What is needed here is an exact repetition of the records below, beginning at the line that has "This screenshot has height=1514, width=921." and stopping after the line that has "This screenshot has height=422, width=1040.".
Data records START
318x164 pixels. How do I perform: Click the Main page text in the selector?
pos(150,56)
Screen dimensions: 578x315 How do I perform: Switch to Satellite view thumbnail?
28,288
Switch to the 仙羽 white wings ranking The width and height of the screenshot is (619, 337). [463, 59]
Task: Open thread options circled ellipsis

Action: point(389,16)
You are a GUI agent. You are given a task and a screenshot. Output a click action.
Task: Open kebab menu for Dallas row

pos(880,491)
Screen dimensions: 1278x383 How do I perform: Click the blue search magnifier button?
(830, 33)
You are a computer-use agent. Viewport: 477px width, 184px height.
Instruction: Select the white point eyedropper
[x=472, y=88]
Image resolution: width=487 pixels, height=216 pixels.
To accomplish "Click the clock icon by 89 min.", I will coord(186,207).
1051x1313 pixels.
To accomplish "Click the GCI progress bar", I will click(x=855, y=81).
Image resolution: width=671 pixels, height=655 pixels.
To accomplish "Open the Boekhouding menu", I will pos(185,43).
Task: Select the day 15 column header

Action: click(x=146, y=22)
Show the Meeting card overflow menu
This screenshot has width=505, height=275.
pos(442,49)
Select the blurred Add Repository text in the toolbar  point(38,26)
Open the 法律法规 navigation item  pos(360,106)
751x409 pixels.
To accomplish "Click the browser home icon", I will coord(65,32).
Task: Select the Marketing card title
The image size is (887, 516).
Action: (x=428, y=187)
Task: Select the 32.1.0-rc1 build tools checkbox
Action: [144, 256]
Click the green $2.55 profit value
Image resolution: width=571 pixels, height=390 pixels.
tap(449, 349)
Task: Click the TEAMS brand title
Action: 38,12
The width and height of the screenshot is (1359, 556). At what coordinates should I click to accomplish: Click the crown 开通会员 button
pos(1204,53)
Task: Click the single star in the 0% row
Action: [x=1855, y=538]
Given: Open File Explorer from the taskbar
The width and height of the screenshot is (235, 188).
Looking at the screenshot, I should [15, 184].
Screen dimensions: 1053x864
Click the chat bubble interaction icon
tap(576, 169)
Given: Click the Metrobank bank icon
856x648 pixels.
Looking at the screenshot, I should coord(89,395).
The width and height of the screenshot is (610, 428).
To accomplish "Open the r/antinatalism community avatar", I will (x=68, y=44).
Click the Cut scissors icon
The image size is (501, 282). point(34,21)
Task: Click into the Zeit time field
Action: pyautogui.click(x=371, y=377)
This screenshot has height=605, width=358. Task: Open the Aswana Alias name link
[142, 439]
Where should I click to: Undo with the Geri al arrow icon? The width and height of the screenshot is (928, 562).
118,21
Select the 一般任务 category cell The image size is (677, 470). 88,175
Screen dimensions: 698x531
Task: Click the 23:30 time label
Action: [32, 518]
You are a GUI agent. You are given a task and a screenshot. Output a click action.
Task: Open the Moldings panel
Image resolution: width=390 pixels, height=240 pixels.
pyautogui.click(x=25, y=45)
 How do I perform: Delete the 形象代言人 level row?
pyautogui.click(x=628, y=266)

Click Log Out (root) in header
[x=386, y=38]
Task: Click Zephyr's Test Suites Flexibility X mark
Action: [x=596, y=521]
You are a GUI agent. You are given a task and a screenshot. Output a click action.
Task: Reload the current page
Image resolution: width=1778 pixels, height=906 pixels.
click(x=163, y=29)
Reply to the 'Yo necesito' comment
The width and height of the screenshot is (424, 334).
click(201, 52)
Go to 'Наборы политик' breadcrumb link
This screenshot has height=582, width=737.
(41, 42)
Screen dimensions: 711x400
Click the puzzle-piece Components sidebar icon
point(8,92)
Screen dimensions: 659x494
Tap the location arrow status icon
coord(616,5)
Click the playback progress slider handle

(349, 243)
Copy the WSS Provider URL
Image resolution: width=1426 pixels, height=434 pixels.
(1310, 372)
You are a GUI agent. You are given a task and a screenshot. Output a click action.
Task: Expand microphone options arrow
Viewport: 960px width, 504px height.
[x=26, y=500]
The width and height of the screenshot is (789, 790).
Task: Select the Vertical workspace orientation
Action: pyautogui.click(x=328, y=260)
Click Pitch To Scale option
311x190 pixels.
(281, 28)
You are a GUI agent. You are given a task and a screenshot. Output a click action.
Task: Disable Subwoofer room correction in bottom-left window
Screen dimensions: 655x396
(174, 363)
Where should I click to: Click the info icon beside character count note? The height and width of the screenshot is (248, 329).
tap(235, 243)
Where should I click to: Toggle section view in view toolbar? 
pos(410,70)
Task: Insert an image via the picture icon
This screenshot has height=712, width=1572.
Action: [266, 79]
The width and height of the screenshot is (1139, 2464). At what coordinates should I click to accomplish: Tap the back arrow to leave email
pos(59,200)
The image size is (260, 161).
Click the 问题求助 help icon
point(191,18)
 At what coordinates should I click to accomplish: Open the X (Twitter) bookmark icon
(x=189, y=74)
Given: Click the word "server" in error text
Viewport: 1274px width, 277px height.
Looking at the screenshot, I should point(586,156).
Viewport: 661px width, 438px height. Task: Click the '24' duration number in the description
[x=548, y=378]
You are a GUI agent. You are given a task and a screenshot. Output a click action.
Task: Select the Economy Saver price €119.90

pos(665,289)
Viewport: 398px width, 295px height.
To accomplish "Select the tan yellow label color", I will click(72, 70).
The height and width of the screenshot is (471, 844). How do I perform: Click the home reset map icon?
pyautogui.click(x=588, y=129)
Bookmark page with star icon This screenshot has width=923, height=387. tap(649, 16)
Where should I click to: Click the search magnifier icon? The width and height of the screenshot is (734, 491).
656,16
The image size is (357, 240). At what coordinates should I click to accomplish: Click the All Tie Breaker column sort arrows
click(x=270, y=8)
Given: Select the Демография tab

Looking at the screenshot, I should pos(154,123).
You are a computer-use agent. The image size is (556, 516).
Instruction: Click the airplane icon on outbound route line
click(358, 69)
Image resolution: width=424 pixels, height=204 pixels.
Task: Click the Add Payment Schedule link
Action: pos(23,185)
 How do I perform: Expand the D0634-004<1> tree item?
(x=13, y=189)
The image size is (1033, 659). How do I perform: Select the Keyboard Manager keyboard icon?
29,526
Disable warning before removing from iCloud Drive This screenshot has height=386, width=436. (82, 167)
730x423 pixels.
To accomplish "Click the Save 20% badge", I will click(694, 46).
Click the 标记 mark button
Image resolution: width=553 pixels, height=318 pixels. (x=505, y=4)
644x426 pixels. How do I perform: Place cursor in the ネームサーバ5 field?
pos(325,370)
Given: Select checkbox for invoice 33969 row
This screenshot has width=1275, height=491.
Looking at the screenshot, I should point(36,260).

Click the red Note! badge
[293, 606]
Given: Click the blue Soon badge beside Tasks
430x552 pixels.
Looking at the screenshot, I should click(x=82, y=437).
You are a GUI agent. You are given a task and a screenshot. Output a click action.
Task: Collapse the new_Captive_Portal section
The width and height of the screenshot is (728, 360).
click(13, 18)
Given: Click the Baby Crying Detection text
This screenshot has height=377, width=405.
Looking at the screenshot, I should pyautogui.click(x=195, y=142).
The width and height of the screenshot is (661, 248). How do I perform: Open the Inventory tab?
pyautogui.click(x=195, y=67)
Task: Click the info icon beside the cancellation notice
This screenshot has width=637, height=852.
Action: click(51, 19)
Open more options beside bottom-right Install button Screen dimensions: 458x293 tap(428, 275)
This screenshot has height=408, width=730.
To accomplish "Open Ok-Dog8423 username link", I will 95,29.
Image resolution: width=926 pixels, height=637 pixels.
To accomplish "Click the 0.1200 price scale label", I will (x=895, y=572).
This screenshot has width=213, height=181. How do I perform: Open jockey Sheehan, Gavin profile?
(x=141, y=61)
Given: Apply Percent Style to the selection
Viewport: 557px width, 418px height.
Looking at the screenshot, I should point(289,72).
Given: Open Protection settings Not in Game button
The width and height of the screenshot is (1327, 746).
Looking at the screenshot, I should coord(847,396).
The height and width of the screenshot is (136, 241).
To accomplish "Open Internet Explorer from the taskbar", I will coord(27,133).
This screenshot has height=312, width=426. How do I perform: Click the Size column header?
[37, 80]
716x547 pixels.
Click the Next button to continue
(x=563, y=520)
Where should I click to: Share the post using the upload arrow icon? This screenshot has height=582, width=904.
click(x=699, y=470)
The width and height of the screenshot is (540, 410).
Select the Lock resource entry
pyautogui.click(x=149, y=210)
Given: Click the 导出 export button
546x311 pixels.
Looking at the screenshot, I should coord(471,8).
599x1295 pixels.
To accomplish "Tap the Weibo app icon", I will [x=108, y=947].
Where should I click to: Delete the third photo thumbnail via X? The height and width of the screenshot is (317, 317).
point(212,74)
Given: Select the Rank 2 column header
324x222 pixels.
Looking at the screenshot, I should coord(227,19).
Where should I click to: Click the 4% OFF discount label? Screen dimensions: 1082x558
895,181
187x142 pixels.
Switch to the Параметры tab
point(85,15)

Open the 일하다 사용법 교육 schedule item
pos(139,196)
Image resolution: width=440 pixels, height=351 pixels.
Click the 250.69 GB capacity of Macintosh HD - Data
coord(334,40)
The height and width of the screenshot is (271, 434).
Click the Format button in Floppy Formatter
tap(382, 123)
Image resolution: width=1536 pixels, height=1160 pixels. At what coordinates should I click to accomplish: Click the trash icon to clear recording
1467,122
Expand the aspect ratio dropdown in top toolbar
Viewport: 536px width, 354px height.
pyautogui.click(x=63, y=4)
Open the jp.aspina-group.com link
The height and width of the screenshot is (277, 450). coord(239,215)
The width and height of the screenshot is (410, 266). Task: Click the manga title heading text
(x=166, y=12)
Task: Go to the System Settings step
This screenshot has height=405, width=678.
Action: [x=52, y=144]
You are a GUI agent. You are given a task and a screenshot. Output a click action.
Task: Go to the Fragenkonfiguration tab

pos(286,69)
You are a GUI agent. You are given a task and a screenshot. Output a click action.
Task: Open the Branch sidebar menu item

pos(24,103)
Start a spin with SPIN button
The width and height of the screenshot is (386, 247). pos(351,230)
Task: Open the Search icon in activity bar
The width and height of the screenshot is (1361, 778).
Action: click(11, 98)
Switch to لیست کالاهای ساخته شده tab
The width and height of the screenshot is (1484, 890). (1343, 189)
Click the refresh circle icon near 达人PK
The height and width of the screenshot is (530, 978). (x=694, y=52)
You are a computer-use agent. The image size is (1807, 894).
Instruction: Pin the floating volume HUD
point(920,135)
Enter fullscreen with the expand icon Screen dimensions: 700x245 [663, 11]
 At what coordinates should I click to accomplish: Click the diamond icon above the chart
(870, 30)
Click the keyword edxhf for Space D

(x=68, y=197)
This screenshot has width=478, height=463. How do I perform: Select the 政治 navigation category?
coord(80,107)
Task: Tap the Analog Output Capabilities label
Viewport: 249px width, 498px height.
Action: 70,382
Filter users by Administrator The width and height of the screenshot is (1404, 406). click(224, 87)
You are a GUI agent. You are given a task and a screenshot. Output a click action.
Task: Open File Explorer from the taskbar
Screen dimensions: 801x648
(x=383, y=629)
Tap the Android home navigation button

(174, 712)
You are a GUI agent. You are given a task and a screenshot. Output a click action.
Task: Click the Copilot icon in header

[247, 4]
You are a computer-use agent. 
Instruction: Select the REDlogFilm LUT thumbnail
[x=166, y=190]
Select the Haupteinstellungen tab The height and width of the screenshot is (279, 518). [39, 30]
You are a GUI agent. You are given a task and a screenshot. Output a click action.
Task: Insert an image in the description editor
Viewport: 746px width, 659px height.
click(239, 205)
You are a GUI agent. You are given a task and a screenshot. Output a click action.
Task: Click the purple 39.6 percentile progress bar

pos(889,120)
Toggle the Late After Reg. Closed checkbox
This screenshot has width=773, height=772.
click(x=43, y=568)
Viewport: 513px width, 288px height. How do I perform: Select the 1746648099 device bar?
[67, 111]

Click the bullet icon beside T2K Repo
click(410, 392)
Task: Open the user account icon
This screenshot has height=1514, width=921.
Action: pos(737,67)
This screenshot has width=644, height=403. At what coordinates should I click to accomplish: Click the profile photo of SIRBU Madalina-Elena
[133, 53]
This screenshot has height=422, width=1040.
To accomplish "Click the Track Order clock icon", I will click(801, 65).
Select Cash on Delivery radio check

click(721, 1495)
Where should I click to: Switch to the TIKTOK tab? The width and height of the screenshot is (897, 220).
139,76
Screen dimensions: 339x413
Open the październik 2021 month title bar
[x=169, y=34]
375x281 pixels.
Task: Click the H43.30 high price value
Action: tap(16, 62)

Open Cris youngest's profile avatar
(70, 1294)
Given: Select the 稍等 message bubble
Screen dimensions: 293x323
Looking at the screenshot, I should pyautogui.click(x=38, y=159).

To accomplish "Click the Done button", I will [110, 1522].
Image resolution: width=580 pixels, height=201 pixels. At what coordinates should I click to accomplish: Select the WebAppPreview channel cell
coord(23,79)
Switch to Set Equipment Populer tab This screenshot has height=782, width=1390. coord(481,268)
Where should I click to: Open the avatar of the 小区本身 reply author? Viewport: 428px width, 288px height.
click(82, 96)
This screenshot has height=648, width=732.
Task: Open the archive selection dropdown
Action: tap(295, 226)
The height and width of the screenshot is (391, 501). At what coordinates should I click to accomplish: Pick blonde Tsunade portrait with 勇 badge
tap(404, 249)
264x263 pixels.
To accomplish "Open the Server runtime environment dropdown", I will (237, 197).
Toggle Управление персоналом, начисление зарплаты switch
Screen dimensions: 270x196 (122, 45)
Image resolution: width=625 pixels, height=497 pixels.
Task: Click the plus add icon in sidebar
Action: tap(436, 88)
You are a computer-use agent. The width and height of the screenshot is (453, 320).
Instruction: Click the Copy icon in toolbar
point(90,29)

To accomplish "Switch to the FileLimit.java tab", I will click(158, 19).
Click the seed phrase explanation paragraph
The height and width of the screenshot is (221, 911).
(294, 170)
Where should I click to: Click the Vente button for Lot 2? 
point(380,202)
Data records END
■ Answer space
This screenshot has height=1514, width=921.
Action: pos(737,67)
This screenshot has width=644, height=403. At what coordinates should I click to accomplish: Click the profile photo of SIRBU Madalina-Elena
[133, 53]
This screenshot has height=422, width=1040.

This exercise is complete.